THE STORY OF AN HOUR // KATE CHOPIN



This story opens with a woman, Louise Mallard who has heart trouble, and who must be informed carefully about her husband’s death. Her sister tells her that her husband was killed in a railroad accident, and upon hearing this news she begins to sob and goes upstairs to be alone in her room. She sits down and looks out of the window to see trees, and people going about their business on the street. She is young, with lines around her eyes, which fill with tears as she gazes still into the distance.  She attempts to suppress the building emotions within her, but she can’t and she begins repeating the word Free! to herself over and over again. Louise knows she’ll cry again when she sees Brently’s corpse. But then she imagines the years ahead without him, when she will be free, on her own without anyone to oppress her. Louise knows that she did love her husband but tells herself that none of that matters anymore. She is thrilled with her newfound sense of independence. Her sister comes to her door and begs Louise to come outside, to which Louise tells her to go away. She continues to imagine about all the days and years ahead and hopes that she lives a long life. Eventually she goes downstairs and the front door opens, to reveal her husband. He hadn’t been in the train accident or even aware that one had happened. Louise dies upon seeing him and when the doctors arrive, they pronounce that Louise died of a heart attack brought on by happiness. 

This explores the story of a woman in domesticity - a woman who is trapped by her husband and defined only by her marital status. Throughout the story she is the subject of the masculine discourse of the story. This masculine discourse, which finally pronounces her dead, begins at the beginning of the story when she is introduced as “Mrs. Mallard” and referred to as “she” for most of the narrative. Only when Louise has become “free! Body and soul free!” is she addressed by her own name.
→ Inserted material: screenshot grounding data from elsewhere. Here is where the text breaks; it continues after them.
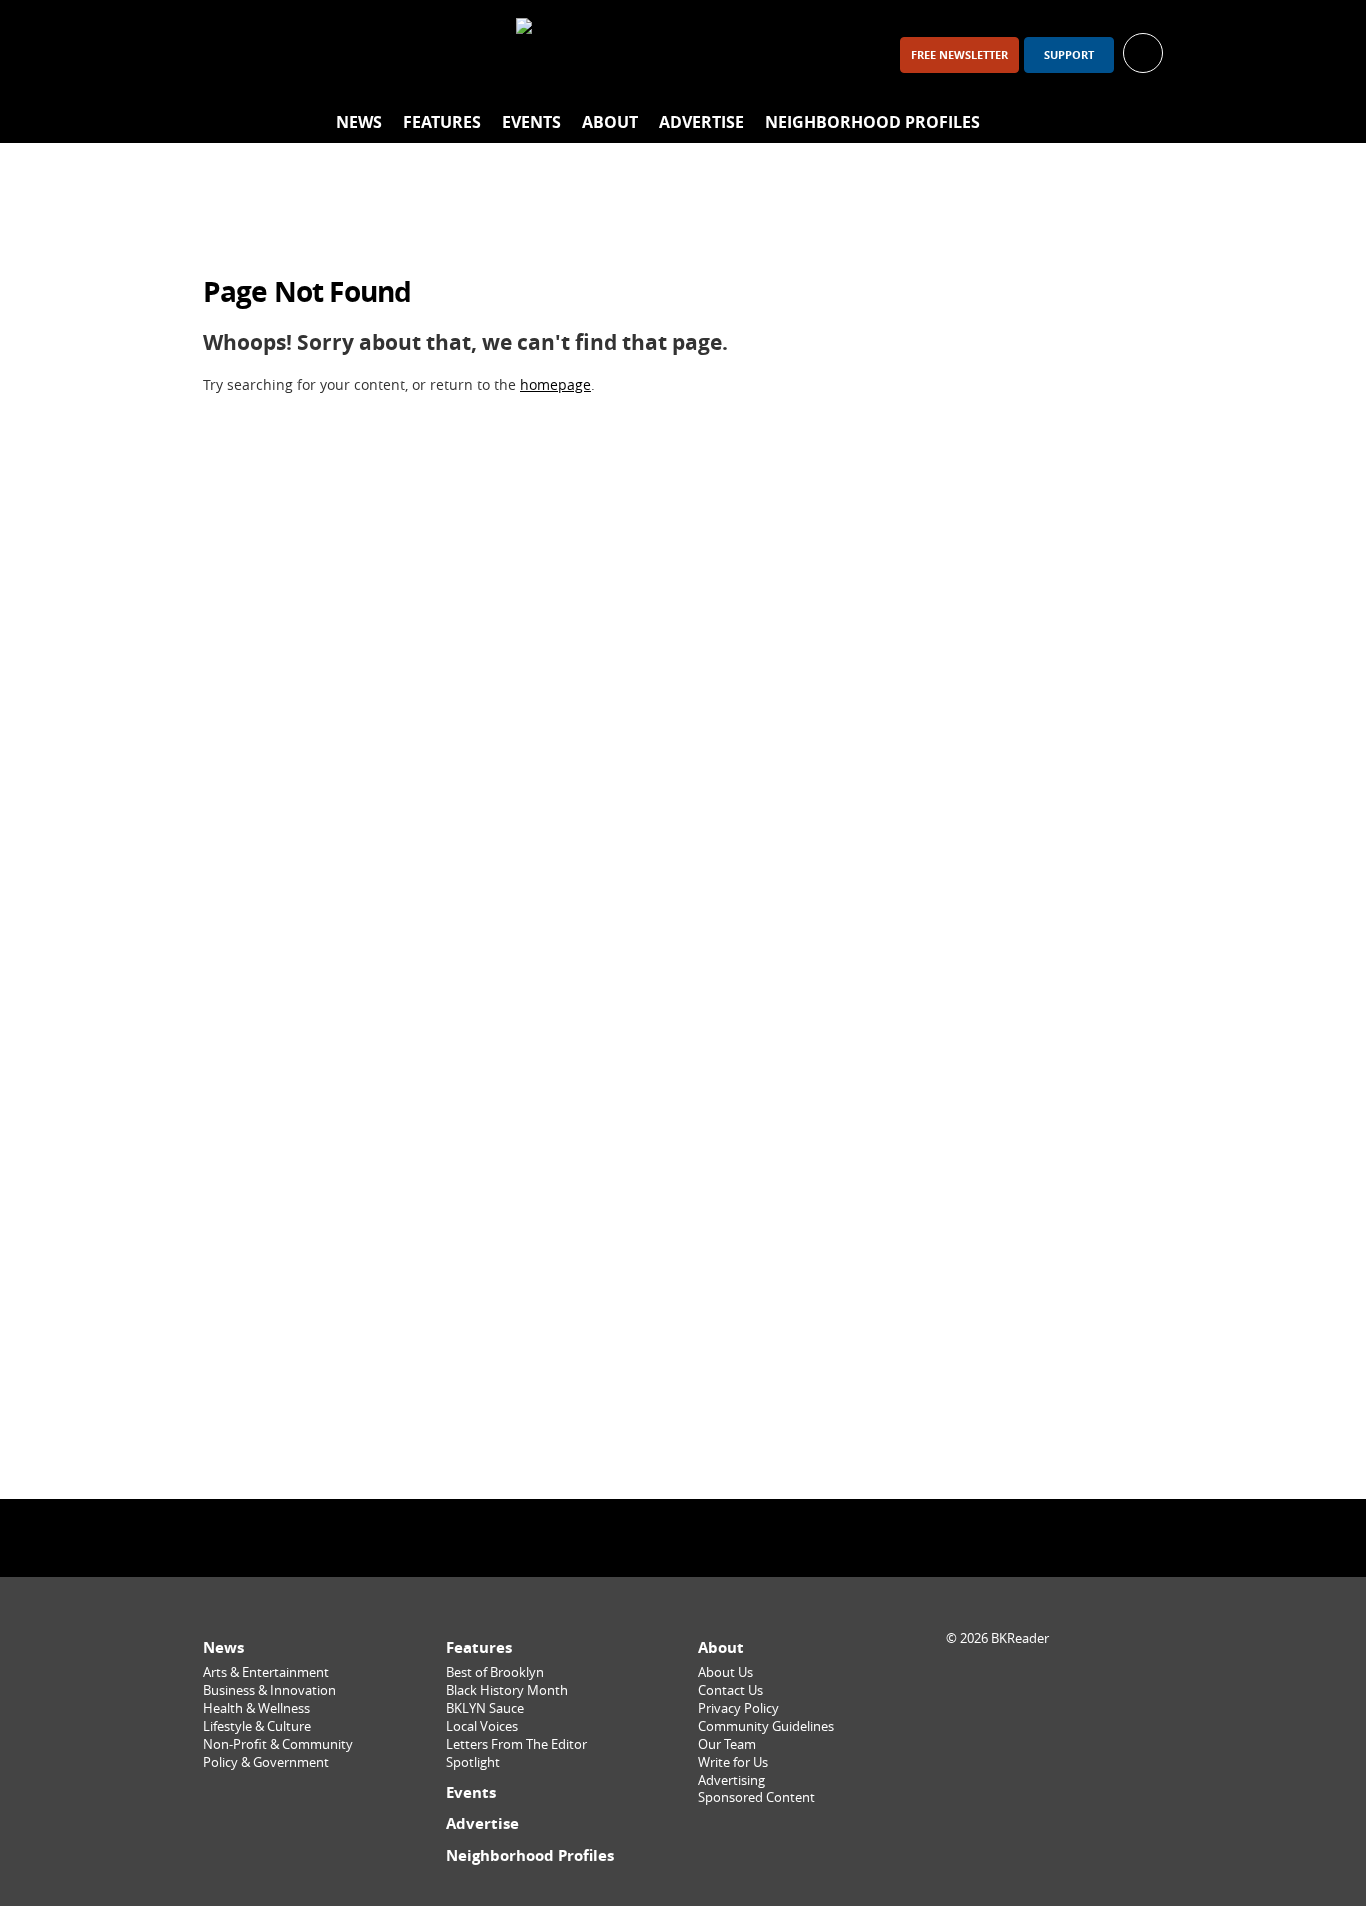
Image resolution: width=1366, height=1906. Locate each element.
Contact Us (730, 1690)
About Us (725, 1672)
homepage (555, 384)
But this change is short-lived as Louise’s status as “wife” is reestablished at once when her husband comes in “view of his wife.” Her marriage epitomises the status of women in the early 20th century in that the woman is subject to the patriarch’s “powerful will bending hers.” When Louise reflects on her new-found liberation she  “abandon[s] herself” in a room of her own where she speaks for the first time. She must not make her “joy” public under any circumstances. She is extremely conscious of her social duty as a widow to grieve her husband and like many wives in late 19th century America, Louise would be master of herself only after her husband’s death. The room that Louise inhabits is also significant, because it is only a temporary refuge which she must leave as she always was going to. The self she is in her room does not have any value in the world of masculine discourse and therefore may as well have not existed. In fact, her existence depended on a lack of self, since a woman was meant to live for others. The woman is locked in the prison of her own home and is only free when she is dreaming about being out of wedlock. This explores the repressive role that marriage played in women’s lives in the era it was written.